▶ SET TASK 1: In the RabbitMQ cluster thread, what happens to the three nodes when the queue is deleted through the management webapp?
▶ SET TASK 2: Extend the RabbitMQ cluster thread past its final line.

[rabbitmq-discuss] A three-node cluster hangs completely in ec2

Fri Aug 23 09:49:33 BST 2013

Hi Jon,

On 22/08/13 20:17, Jon Dokulil wrote:

>  2. Each queue is using an HA policy

Which HA policy are they using? (all/exactly/nodes)

>  3. We notice that a few of the queues still show their "node" as being
>     node A, even though it is not currently running.

>  5. When A comes back online, those queues that show A as their 'node'
>     now show zero mirrors.

What do you mean by "their node"? How did you determine this? What was
the output of "rabbitmqctl cluster_status" when A started up?

>  6. I attempt to delete the queue via the management webapp. At that
>     point all three nodes become 100% unresponsive.

Do nodes still accept connections on port 5672?

▶ SUPPLIED MATERIAL:
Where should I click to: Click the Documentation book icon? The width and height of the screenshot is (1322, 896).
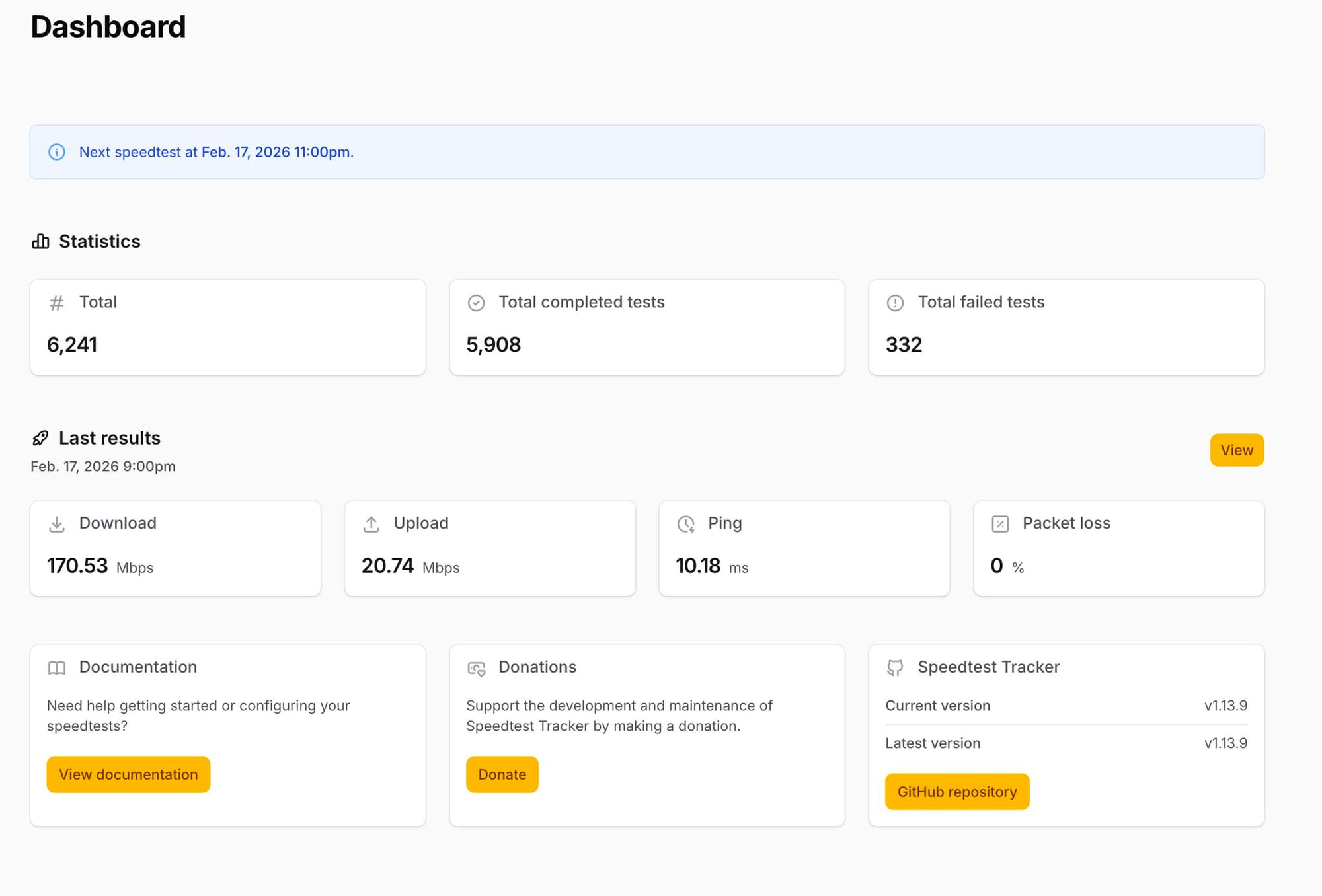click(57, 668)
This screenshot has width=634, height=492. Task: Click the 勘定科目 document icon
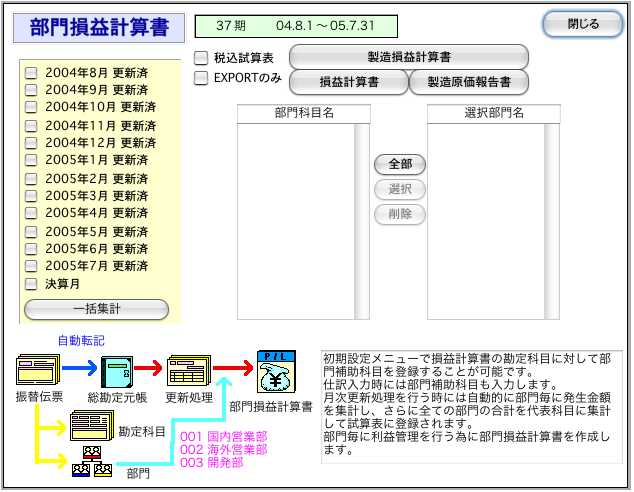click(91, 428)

▶ EXERCISE ANSWER 1: All three nodes become 100% unresponsive.

▶ EXERCISE ANSWER 2:
> Does anybody have experience with this? What additional information
> should I provide? It's causing a lot of stress and confuses the heck out
> of me. Any guidance is much appreciated.

Are there any errors in the logfiles? The logfiles and sasl logs of all
3 brokers may help to determine the cause.

Please provide the output of "rabbitmqctl report" from just before the
brokers becomes unresponsive.

Can you reproduce the issue 100% reliably, and does this only happen on EC2?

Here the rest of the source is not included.